A meta-analysis is a statistical technique whereby results from several studies are combined to derive a single estimate on the association or effect of a particular treatment on an outcome. The advantage to this approach is that by combining multiple studies, the estimate is statistically stronger than the results of any one given study. This technique is frequently used in nutrition research and can be applied to results generated from observational or clinical intervention studies.
Over the past 15 years, several prospective cohort studies (a type of observational study) have evaluated associations between dietary patterns and risk of chronic disease. Egg consumption, in particular, has been of interest given the cholesterol content of eggs (186 mg of cholesterol per large egg).

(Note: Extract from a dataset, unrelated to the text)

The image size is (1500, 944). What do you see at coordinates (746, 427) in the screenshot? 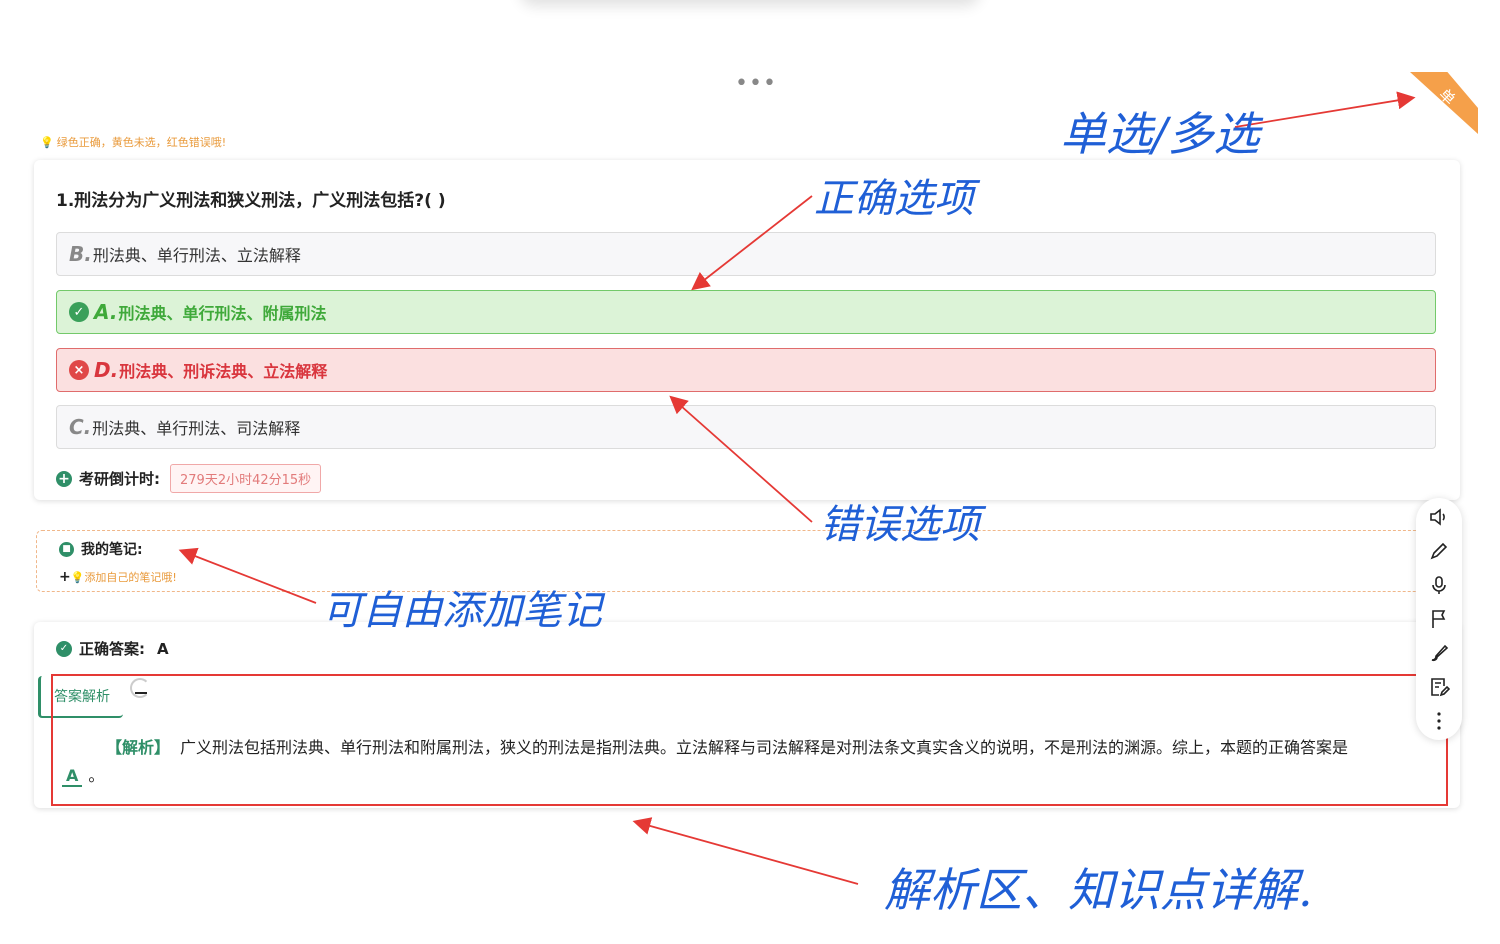
I see `option-c: C. 刑法典、单行刑法、司法解释` at bounding box center [746, 427].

Shin et al. recently conducted a meta-analysis on results from these prospective cohort studies, specifically focusing on associations between egg consumption and cardiovascular disease (CVD), mortality, and type 2 diabetes mellitus (T2DM)1. A total of 16 studies, the majority of which focused on CVD, were included in the analysis and each study tracked subjects over 6 to 20 years of follow up.
Results showed that compared to those consuming less than one egg per week, individuals in the highest intake category (≥1 egg/day) did not have a higher risk of CVD, stroke, or overall mortality. This is consistent with findings from controlled intervention studies showing that egg consumption does not adversely affect blood cholesterol levels or other biomarkers for CVD risk, such as endothelial function2-4.

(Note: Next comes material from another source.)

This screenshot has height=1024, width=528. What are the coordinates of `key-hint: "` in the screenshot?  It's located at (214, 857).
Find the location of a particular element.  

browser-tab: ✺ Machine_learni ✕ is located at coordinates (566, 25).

Results were more surprising with respect to T2DM, particularly in light of the body of scientific evidence on eggs and health. Individuals in the highest egg consumption category were more likely to develop T2DM compared to those consuming eggs infrequently. Further, individuals with T2DM were more likely to develop CVD than those who never ate eggs or consumed them less than once per week. While there were several limitations of the study that may have influenced these results, one possible explanation for such findings may relate to how eggs are consumed in an overall diet. Research presented at the 2013 Experimental Biology meeting showed that egg intake was positively correlated with T2DM risk factors (i.e., waist circumference and body mass index) only when consumed as part of dietary patterns low in vegetables, legumes, and grains5. Other dietary patterns containing eggs were not associated with these risk factors. This calls into question the results of prior observational studies looking at egg intake and disease risk and suggests that future studies should consider not only frequency of egg consumption, but the dietary context under which they are consumed.
As is so frequently the case in nutrition, additional studies are warranted to better understand the relationships between egg consumption and chronic disease risk.
1Shin JY, Xun P, Nakamura Y, He K. Egg consumption in relation to risk of cardiovascular disease and diabetes: a systematic review and meta-analysis. Am J Clin Nutr. 2013;98:146-59.
2Goodrow EF, Wilson TA, Houde SC, Vishwanathan R, Scollin PA, Handelman G, Nicolosi RJ. Consumption of one egg per day increases serum lutein and zeaxanthin concentrations in older adults without altering serum lipid and lipoprotein cholesterol concentrations. J Nutr. 2006;136:2519-24.
3Wenzel AJ, Gerweck C, Barbato D, Nicolosi RJ, Handelman GJ, Curran-Celentano J. A 12-wk egg intervention increases serum zeaxanthin and macular pigment optical density in women. J Nutr. 2006;136):2568-73.
4Katz DL, Evans MA, Nawaz H, Njike VY, Chan W, Comerford BP, Hoxley ML. Egg consumption and endothelial function: a randomized controlled crossover trial. Int J Cardiol. 2005;99:65-70.
5Nicklas TA, O’Neil CE, Fulgoni VL. Relationship between egg consumption patterns and nutrient intake, diet quality, weight measures, and cardiovascular risk factors (CVRF): 2001-2008 NHANES.Experimental Biology, 2013, Boston, MA.